[Saved entries]
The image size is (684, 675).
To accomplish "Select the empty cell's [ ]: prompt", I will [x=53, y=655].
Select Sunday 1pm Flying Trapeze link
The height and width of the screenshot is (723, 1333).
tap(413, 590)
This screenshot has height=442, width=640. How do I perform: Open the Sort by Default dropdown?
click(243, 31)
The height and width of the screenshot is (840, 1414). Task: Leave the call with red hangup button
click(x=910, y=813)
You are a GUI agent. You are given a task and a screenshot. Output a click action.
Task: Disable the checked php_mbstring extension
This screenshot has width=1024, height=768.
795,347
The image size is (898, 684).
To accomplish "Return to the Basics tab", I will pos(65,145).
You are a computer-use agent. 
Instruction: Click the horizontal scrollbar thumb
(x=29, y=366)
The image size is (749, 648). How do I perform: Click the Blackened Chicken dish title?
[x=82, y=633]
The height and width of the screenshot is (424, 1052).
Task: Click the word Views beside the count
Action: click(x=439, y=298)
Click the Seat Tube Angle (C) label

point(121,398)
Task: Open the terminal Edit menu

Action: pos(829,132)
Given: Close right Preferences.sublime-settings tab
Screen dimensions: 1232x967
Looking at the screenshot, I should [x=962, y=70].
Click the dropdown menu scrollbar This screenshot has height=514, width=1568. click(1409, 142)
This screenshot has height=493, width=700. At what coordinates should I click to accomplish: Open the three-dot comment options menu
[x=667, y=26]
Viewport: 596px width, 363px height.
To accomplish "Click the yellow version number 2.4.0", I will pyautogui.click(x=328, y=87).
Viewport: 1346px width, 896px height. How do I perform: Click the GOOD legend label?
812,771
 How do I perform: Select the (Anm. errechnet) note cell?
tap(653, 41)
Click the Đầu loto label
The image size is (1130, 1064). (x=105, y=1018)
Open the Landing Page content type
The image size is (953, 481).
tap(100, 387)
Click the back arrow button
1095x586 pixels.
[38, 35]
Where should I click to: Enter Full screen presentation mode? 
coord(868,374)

**What is needed**
Output the records in full. Match them exactly.

**Answer section**
The image size is (684, 675).
To accomplish "Select the empty cell's [ ]: prompt", I will [x=53, y=655].
Select Sunday 1pm Flying Trapeze link
The height and width of the screenshot is (723, 1333).
tap(413, 590)
This screenshot has height=442, width=640. How do I perform: Open the Sort by Default dropdown?
click(243, 31)
The height and width of the screenshot is (840, 1414). Task: Leave the call with red hangup button
click(x=910, y=813)
You are a GUI agent. You are given a task and a screenshot. Output a click action.
Task: Disable the checked php_mbstring extension
This screenshot has width=1024, height=768.
795,347
The image size is (898, 684).
To accomplish "Return to the Basics tab", I will pos(65,145).
You are a computer-use agent. 
Instruction: Click the horizontal scrollbar thumb
(x=29, y=366)
The image size is (749, 648). How do I perform: Click the Blackened Chicken dish title?
[x=82, y=633]
The height and width of the screenshot is (424, 1052).
Task: Click the word Views beside the count
Action: click(x=439, y=298)
Click the Seat Tube Angle (C) label

point(121,398)
Task: Open the terminal Edit menu

Action: pos(829,132)
Given: Close right Preferences.sublime-settings tab
Screen dimensions: 1232x967
Looking at the screenshot, I should [x=962, y=70].
Click the dropdown menu scrollbar This screenshot has height=514, width=1568. click(1409, 142)
This screenshot has height=493, width=700. At what coordinates should I click to accomplish: Open the three-dot comment options menu
[x=667, y=26]
Viewport: 596px width, 363px height.
To accomplish "Click the yellow version number 2.4.0", I will pyautogui.click(x=328, y=87).
Viewport: 1346px width, 896px height. How do I perform: Click the GOOD legend label?
812,771
 How do I perform: Select the (Anm. errechnet) note cell?
tap(653, 41)
Click the Đầu loto label
The image size is (1130, 1064). (x=105, y=1018)
Open the Landing Page content type
The image size is (953, 481).
tap(100, 387)
Click the back arrow button
1095x586 pixels.
[38, 35]
Where should I click to: Enter Full screen presentation mode? 
coord(868,374)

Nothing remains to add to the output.